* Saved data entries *
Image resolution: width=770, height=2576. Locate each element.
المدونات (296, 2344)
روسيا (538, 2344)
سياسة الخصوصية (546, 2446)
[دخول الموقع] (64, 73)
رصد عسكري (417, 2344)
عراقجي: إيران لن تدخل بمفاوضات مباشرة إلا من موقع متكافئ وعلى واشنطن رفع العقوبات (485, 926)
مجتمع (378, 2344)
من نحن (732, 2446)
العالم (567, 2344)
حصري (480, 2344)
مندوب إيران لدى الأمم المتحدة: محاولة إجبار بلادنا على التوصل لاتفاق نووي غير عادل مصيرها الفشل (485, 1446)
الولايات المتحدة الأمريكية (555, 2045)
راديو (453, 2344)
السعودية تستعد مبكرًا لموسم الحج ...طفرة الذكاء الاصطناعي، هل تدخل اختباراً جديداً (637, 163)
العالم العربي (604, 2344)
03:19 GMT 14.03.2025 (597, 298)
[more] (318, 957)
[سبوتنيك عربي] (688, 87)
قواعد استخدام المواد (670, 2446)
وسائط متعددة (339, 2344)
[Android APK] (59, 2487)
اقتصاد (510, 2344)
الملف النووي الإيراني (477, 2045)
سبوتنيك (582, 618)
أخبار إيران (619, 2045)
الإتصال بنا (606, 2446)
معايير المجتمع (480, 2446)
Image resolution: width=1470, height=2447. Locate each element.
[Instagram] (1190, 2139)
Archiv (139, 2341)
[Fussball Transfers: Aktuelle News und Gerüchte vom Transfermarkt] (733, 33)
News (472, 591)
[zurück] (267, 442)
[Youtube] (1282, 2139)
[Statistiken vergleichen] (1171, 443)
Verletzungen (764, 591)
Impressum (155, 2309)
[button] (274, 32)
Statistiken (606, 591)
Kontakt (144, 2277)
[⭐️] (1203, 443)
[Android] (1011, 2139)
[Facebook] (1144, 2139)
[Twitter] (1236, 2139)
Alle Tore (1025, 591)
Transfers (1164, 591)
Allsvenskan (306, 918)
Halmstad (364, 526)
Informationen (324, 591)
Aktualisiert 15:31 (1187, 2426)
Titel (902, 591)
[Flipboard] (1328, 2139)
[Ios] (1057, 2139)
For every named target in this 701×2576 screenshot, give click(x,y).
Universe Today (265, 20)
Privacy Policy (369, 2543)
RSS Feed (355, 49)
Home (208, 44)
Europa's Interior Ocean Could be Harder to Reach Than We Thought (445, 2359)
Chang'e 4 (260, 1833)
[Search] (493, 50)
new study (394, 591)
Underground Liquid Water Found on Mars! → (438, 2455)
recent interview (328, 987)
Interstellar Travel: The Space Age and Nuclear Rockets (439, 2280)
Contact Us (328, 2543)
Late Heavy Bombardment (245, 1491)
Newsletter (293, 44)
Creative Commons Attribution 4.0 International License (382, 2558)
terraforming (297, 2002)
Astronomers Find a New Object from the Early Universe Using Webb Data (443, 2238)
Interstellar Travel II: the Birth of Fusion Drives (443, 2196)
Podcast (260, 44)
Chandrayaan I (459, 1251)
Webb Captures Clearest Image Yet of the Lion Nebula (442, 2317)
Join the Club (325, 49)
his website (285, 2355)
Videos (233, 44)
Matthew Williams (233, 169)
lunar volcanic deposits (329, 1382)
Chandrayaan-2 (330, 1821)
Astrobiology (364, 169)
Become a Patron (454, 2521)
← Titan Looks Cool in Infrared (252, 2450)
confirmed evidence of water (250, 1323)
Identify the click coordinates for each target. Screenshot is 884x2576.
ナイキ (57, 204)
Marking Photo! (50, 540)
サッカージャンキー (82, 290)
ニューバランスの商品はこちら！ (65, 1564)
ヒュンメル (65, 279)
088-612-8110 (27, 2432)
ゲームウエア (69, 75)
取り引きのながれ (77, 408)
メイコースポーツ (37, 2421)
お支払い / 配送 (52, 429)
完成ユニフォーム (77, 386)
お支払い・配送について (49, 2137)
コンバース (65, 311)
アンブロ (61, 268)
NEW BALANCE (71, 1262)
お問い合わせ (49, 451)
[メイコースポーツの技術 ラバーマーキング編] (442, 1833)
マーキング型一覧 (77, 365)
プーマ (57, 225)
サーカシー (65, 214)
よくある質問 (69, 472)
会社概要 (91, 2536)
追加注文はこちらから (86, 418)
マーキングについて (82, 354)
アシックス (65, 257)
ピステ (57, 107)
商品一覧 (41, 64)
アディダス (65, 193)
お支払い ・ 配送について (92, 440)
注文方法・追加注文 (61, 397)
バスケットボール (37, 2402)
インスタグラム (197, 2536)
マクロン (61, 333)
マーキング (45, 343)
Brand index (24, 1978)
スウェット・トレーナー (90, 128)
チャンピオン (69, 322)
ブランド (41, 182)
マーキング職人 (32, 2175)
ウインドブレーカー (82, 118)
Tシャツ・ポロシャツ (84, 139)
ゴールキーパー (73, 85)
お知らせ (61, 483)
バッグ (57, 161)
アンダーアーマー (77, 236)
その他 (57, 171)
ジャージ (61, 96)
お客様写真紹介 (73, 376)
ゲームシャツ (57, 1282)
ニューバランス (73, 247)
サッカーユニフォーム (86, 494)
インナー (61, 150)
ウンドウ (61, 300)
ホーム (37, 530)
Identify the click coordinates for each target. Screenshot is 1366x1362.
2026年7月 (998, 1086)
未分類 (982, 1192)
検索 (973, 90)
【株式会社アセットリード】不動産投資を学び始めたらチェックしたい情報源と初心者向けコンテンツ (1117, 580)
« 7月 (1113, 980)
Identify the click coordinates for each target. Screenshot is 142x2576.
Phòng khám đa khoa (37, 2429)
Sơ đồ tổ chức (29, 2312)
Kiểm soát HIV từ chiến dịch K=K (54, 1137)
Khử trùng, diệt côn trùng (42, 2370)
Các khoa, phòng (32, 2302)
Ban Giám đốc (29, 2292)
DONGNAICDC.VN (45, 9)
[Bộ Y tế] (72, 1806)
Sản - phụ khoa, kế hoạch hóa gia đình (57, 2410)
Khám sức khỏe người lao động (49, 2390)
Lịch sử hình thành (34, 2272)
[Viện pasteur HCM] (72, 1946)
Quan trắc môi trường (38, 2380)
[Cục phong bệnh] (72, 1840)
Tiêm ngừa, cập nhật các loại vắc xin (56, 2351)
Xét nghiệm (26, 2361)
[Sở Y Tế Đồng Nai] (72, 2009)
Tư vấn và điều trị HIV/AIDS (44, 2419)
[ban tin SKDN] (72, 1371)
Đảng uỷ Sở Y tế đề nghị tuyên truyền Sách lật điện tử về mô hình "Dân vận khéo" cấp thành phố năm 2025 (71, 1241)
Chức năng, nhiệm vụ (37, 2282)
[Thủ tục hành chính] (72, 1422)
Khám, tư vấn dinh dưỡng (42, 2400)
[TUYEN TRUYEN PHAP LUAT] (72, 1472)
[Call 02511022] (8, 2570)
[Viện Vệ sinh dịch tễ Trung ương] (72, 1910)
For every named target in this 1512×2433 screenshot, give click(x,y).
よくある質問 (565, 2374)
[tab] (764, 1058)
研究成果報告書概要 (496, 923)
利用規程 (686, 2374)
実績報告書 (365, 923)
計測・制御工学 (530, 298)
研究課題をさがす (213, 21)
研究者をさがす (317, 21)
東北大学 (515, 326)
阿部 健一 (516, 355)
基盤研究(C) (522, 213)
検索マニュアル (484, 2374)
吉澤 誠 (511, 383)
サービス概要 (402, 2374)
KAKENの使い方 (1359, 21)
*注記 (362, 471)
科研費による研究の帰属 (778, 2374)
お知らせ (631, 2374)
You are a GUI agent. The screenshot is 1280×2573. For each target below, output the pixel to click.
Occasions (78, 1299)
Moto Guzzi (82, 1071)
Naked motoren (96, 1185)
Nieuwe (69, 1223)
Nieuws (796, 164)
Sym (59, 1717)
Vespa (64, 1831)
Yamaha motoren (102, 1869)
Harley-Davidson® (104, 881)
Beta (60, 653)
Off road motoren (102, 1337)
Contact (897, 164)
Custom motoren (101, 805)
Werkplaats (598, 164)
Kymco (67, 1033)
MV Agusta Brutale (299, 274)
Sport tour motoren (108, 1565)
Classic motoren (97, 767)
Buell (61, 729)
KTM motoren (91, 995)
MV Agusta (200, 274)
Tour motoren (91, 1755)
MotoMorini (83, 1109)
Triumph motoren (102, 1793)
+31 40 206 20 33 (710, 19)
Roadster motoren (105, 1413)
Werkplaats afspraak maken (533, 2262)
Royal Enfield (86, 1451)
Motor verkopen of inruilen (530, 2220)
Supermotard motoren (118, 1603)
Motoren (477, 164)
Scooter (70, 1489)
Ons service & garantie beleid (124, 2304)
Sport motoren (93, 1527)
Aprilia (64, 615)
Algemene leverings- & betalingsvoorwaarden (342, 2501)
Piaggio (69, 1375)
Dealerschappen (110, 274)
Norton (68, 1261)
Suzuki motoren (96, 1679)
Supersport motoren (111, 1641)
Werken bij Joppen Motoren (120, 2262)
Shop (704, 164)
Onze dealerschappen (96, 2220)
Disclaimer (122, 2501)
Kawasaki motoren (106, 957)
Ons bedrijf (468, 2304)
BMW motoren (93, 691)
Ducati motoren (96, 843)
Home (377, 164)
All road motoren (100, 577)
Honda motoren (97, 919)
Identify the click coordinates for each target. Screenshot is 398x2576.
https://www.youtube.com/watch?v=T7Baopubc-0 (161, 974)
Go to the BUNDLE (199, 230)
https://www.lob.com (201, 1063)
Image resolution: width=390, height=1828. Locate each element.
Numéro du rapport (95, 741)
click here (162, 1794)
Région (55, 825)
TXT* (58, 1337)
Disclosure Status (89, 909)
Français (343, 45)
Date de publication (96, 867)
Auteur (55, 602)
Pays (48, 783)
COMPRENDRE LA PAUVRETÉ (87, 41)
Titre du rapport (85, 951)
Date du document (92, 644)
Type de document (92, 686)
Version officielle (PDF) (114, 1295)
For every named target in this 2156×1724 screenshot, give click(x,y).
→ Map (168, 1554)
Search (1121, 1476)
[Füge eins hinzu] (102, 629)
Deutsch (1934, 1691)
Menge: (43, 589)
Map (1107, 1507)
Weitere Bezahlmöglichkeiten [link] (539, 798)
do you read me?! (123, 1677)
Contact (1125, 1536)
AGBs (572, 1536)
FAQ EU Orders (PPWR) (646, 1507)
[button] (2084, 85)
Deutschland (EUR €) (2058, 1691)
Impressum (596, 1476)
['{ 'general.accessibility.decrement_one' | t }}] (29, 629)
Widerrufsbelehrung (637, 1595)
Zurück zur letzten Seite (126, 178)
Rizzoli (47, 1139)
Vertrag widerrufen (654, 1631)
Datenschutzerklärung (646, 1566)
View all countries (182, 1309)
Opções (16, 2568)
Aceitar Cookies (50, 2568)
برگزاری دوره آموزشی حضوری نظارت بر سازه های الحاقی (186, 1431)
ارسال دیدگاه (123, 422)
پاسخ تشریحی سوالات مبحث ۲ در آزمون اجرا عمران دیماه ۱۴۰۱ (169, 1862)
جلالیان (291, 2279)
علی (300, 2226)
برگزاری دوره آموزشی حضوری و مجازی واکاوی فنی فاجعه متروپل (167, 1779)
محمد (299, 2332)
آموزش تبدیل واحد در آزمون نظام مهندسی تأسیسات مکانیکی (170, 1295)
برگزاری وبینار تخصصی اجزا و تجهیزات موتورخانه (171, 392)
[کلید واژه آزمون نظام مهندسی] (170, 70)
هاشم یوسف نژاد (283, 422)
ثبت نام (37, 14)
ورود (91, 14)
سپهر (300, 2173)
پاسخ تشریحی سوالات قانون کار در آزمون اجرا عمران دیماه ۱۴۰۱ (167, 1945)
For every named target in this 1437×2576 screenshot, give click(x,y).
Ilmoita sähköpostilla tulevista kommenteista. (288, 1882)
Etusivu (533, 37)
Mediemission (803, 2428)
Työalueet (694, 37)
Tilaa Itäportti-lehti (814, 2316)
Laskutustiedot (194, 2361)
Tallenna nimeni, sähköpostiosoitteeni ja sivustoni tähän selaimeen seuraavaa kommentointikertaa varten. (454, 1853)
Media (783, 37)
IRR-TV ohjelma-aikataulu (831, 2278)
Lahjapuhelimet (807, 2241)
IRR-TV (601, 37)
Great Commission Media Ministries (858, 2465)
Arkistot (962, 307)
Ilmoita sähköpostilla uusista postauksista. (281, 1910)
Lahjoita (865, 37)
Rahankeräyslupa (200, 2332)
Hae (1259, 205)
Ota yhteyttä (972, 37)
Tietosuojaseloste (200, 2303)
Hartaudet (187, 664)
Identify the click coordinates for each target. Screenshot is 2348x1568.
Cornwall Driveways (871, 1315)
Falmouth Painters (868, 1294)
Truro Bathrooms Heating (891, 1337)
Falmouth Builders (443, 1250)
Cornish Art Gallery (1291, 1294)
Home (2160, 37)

* Exercise directions *
Would you copy out exactly the lines above that start at the one containing "お支払い ・ 配送について (92, 440)" and end at the one containing "[ban tin SKDN] (72, 1371)", inclusive?

* Exercise solution *
お支払い ・ 配送について (92, 440)
注文方法・追加注文 (61, 397)
バスケットボール (37, 2402)
インスタグラム (197, 2536)
マクロン (61, 333)
マーキング (45, 343)
Brand index (24, 1978)
スウェット・トレーナー (90, 128)
チャンピオン (69, 322)
ブランド (41, 182)
マーキング職人 (32, 2175)
ウインドブレーカー (82, 118)
Tシャツ・ポロシャツ (84, 139)
ゴールキーパー (73, 85)
お知らせ (61, 483)
バッグ (57, 161)
アンダーアーマー (77, 236)
その他 (57, 171)
ジャージ (61, 96)
お客様写真紹介 (73, 376)
ゲームシャツ (57, 1282)
ニューバランス (73, 247)
サッカーユニフォーム (86, 494)
インナー (61, 150)
ウンドウ (61, 300)
ホーム (37, 530)
Identify the click coordinates for each target. Screenshot is 1366x1362.
2026年7月 (998, 1086)
未分類 (982, 1192)
検索 (973, 90)
【株式会社アセットリード】不動産投資を学び始めたらチェックしたい情報源と初心者向けコンテンツ (1117, 580)
« 7月 (1113, 980)
Identify the click coordinates for each target. Screenshot is 142x2576.
Phòng khám đa khoa (37, 2429)
Sơ đồ tổ chức (29, 2312)
Kiểm soát HIV từ chiến dịch K=K (54, 1137)
Khử trùng, diệt côn trùng (42, 2370)
Các khoa, phòng (32, 2302)
Ban Giám đốc (29, 2292)
DONGNAICDC.VN (45, 9)
[Bộ Y tế] (72, 1806)
Sản - phụ khoa, kế hoạch hóa gia đình (57, 2410)
Khám sức khỏe người lao động (49, 2390)
Lịch sử hình thành (34, 2272)
[Viện pasteur HCM] (72, 1946)
Quan trắc môi trường (38, 2380)
[Cục phong bệnh] (72, 1840)
Tiêm ngừa, cập nhật các loại vắc xin (56, 2351)
Xét nghiệm (26, 2361)
[Sở Y Tế Đồng Nai] (72, 2009)
Tư vấn và điều trị HIV/AIDS (44, 2419)
[ban tin SKDN] (72, 1371)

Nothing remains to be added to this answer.